__WHAT THE TASK REQUIRES__
From the first line of the data through the line containing "Sitemap (39, 2254)", transcribe each line exactly. Pictures do not belong in the copy.

================================

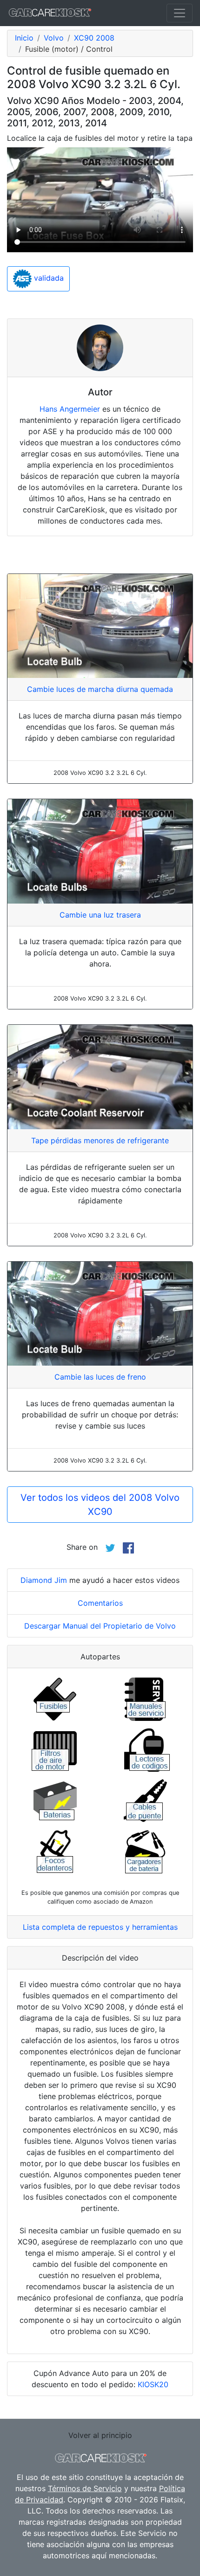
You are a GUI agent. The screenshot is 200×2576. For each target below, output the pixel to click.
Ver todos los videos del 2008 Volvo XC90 (100, 1504)
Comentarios (100, 1603)
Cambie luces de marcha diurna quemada (100, 689)
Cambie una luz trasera (100, 914)
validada (48, 278)
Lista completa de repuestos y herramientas (100, 1927)
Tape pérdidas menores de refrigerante (100, 1140)
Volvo (54, 37)
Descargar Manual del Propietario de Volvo (100, 1625)
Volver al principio (100, 2435)
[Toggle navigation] (180, 13)
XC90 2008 (94, 37)
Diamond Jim (43, 1580)
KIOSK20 (153, 2384)
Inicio (24, 37)
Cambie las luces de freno (100, 1376)
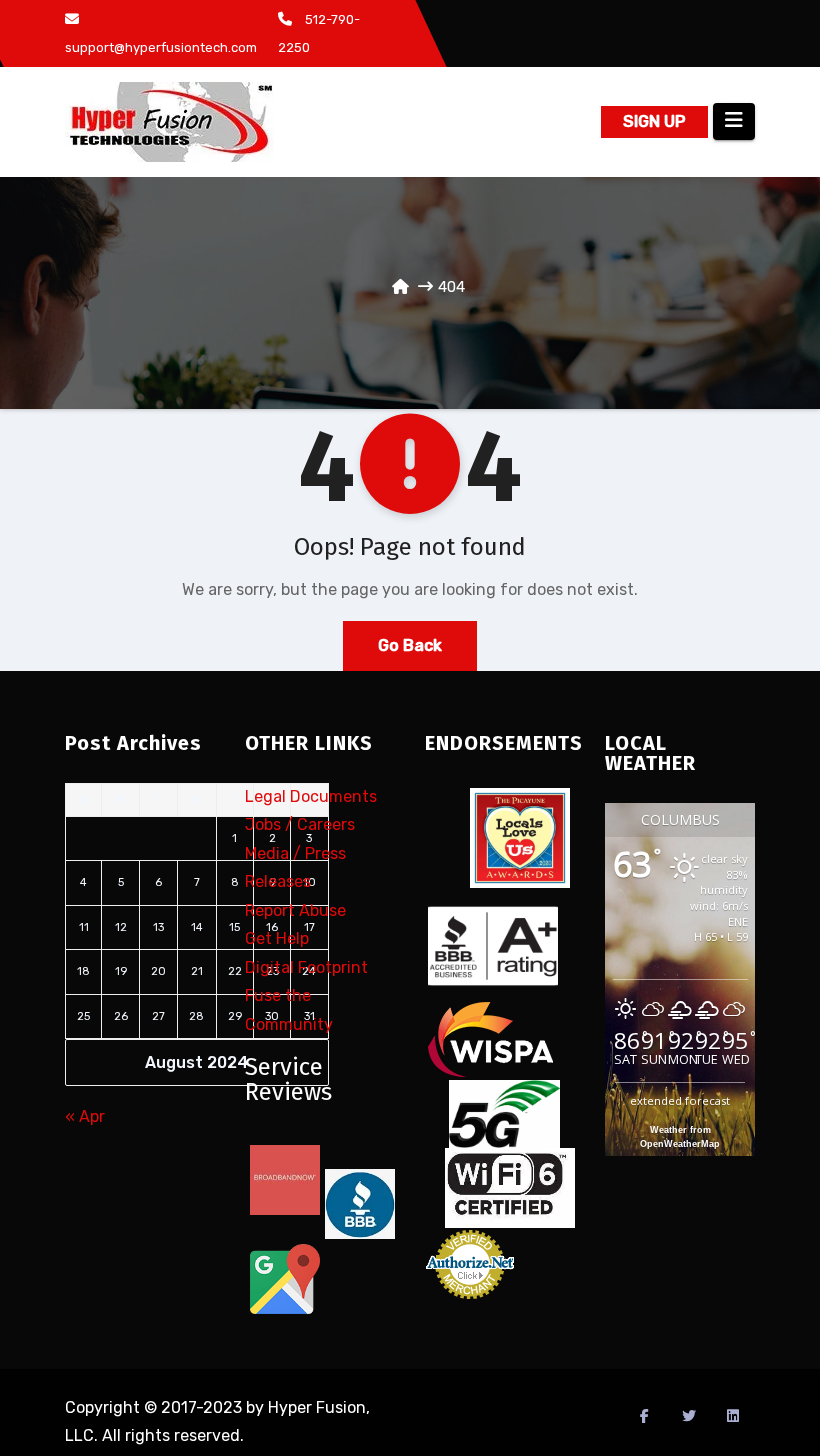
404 (451, 287)
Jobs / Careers (300, 824)
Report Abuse (295, 910)
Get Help (277, 938)
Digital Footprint (306, 967)
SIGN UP (654, 121)
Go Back (410, 645)
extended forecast (680, 1100)
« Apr (85, 1116)
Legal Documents (311, 796)
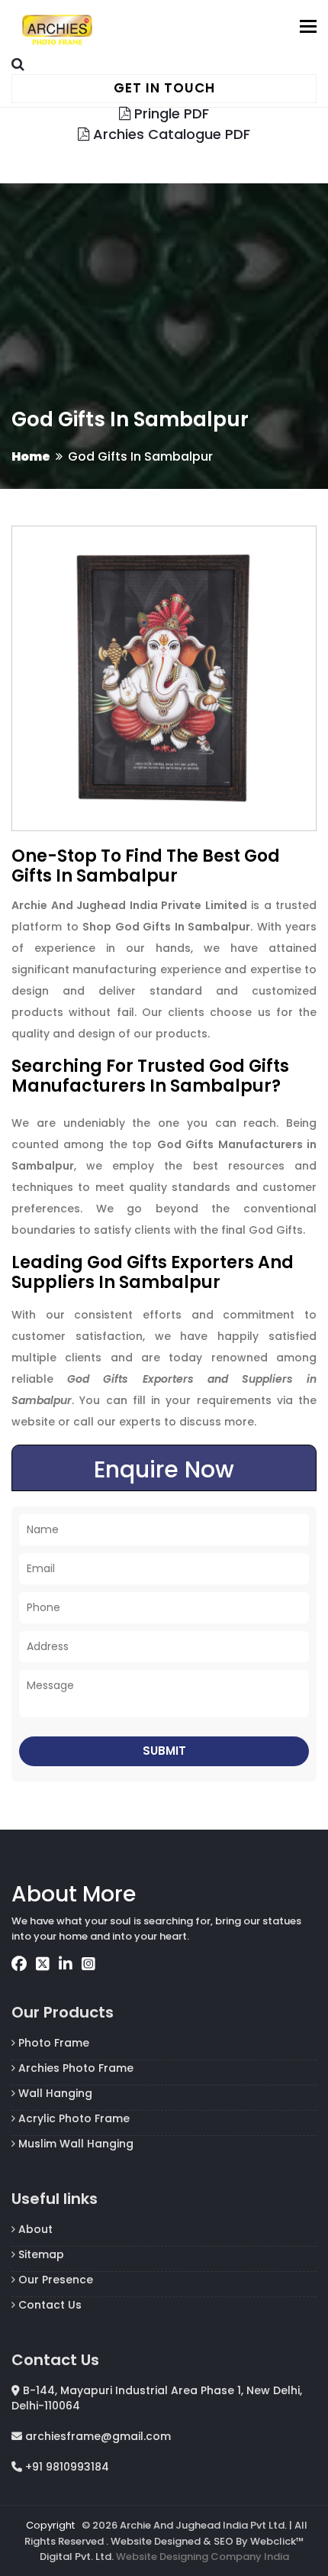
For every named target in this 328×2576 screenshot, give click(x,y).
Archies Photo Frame (74, 2068)
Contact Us (48, 2304)
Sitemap (39, 2254)
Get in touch (164, 88)
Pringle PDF (169, 113)
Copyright (50, 2525)
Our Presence (54, 2279)
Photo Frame (52, 2042)
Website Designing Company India (202, 2556)
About (34, 2229)
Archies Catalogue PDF (169, 134)
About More (73, 1894)
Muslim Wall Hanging (74, 2143)
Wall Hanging (53, 2093)
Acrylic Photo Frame (72, 2118)
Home (30, 456)
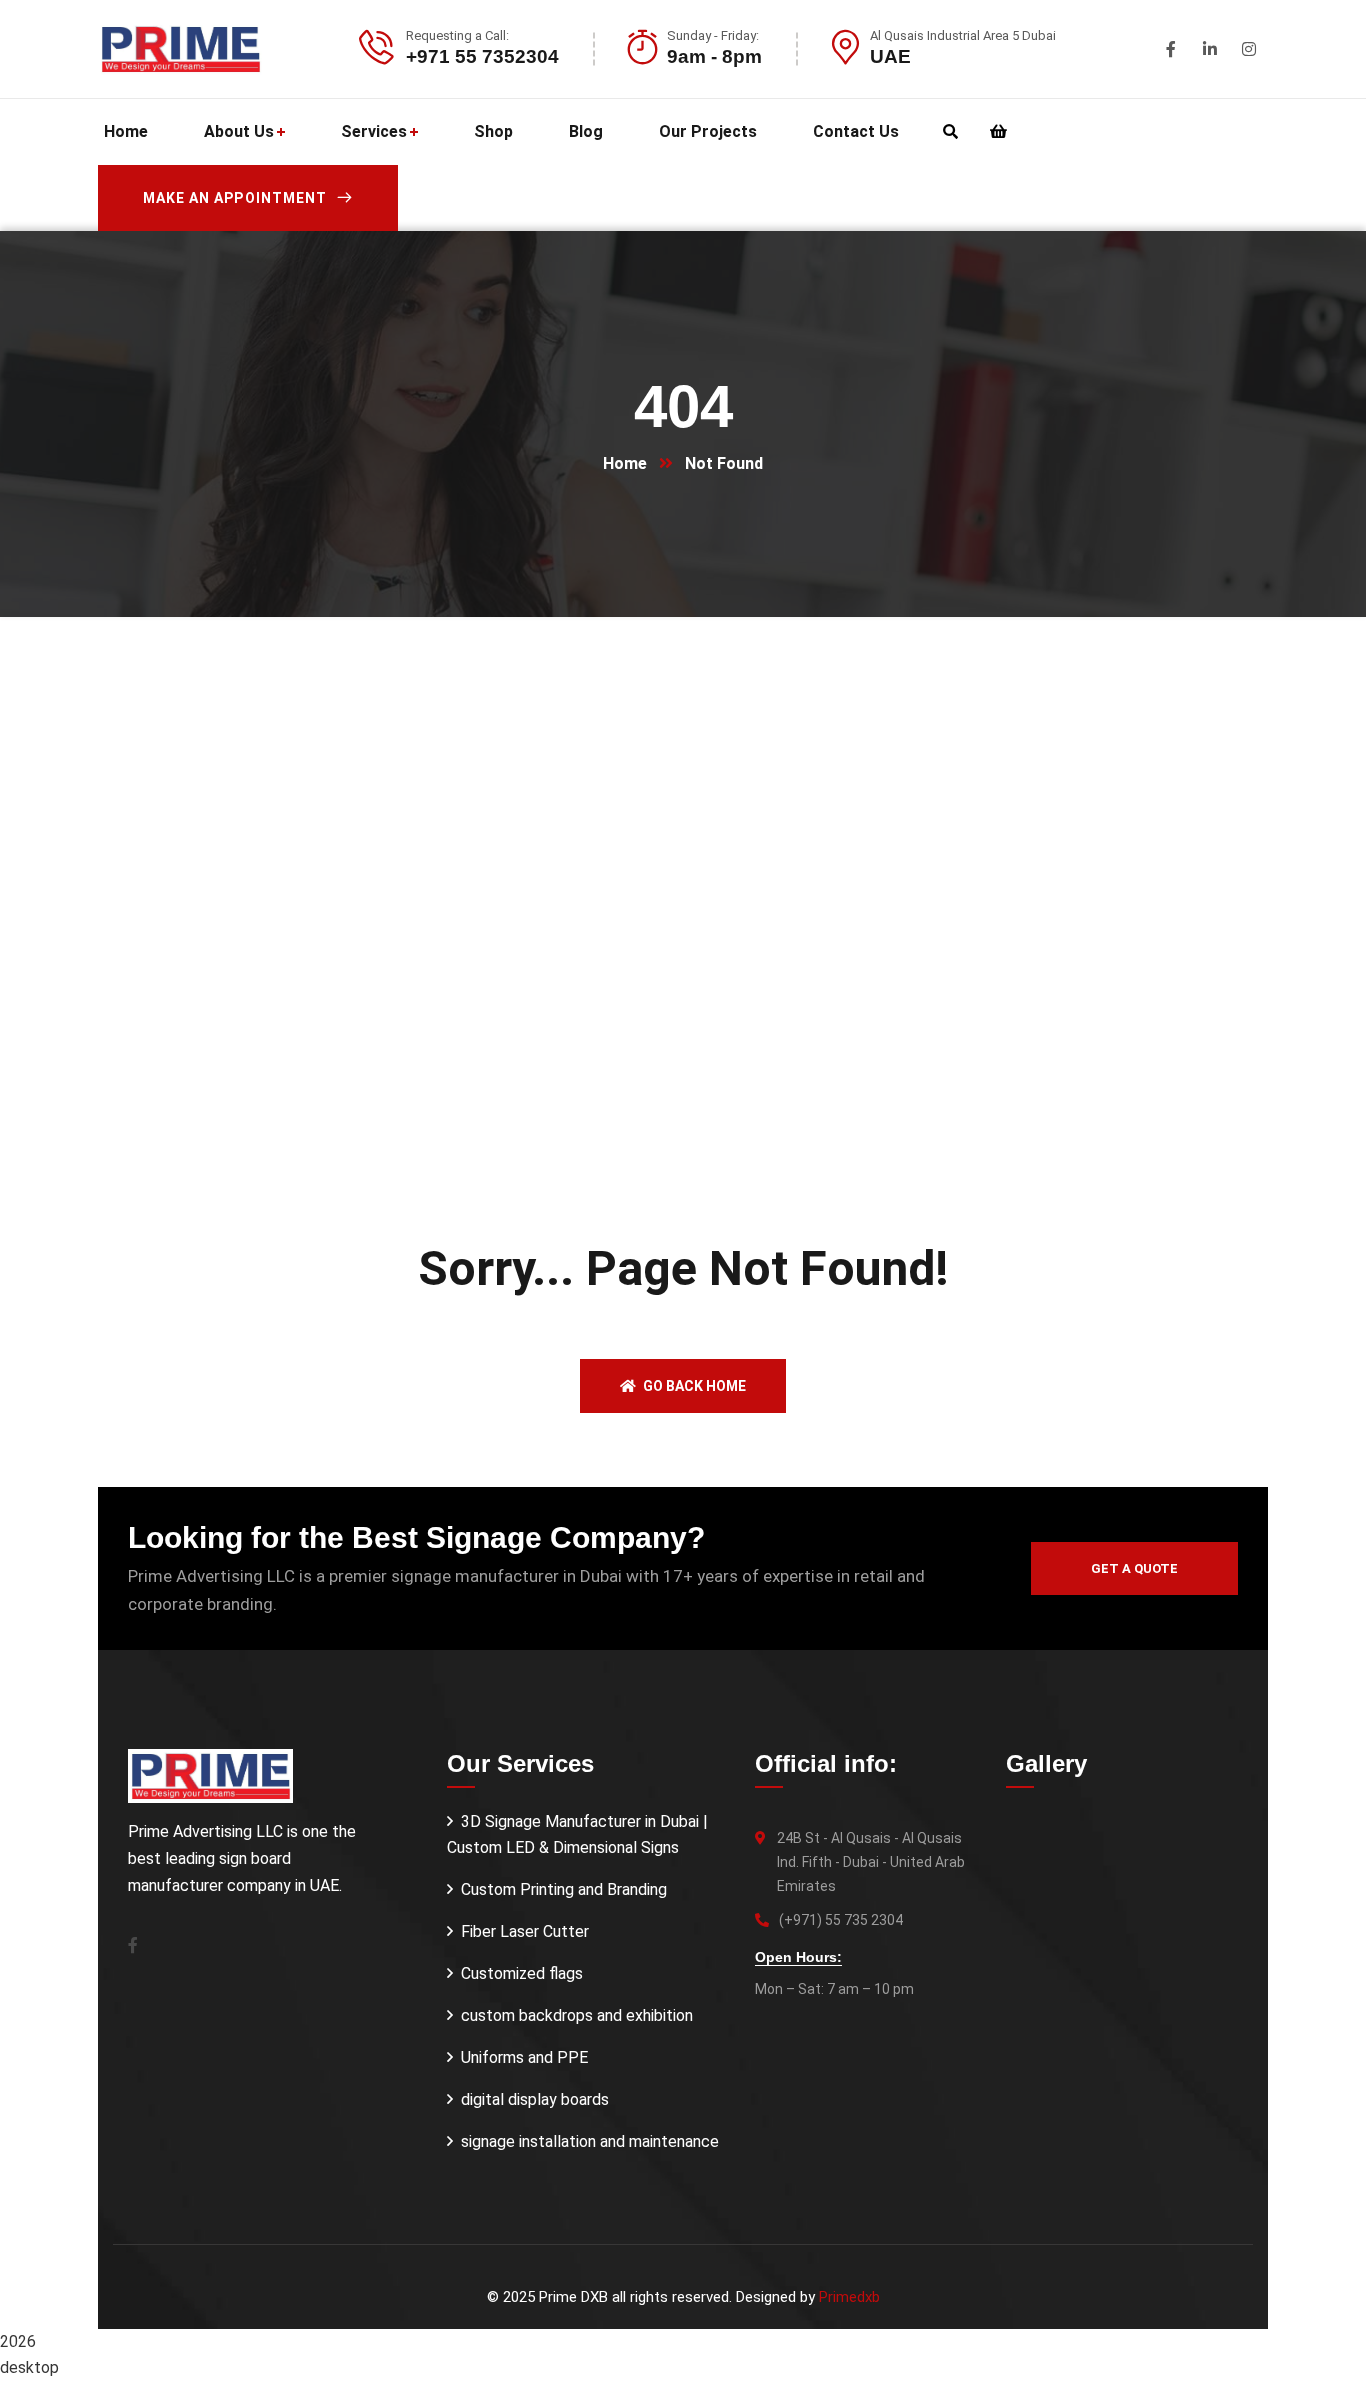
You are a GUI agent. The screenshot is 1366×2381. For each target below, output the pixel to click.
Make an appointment (235, 198)
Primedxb (849, 2297)
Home (625, 463)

================================

__RESPONSE__
You are a GUI agent. The screenshot is 200×2576. For each target below, output the pixel to click.
Ver todos los videos del 2008 Volvo XC90 (100, 1504)
Comentarios (100, 1603)
Cambie luces de marcha diurna quemada (100, 689)
Cambie una luz trasera (100, 914)
validada (48, 278)
Lista completa de repuestos y herramientas (100, 1927)
Tape pérdidas menores de refrigerante (100, 1140)
Volvo (54, 37)
Descargar Manual del Propietario de Volvo (100, 1625)
Volver al principio (100, 2435)
[Toggle navigation] (180, 13)
XC90 2008 (94, 37)
Diamond Jim (43, 1580)
KIOSK20 (153, 2384)
Inicio (24, 37)
Cambie las luces de freno (100, 1376)
404 (451, 287)
Jobs / Careers (300, 824)
Report Abuse (295, 910)
Get Help (277, 938)
Digital Footprint (306, 967)
SIGN UP (654, 121)
Go Back (410, 645)
extended forecast (680, 1100)
« Apr (85, 1116)
Legal Documents (311, 796)
For every named target in this 328×2576 screenshot, give click(x,y).
Archies Photo Frame (74, 2068)
Contact Us (48, 2304)
Sitemap (39, 2254)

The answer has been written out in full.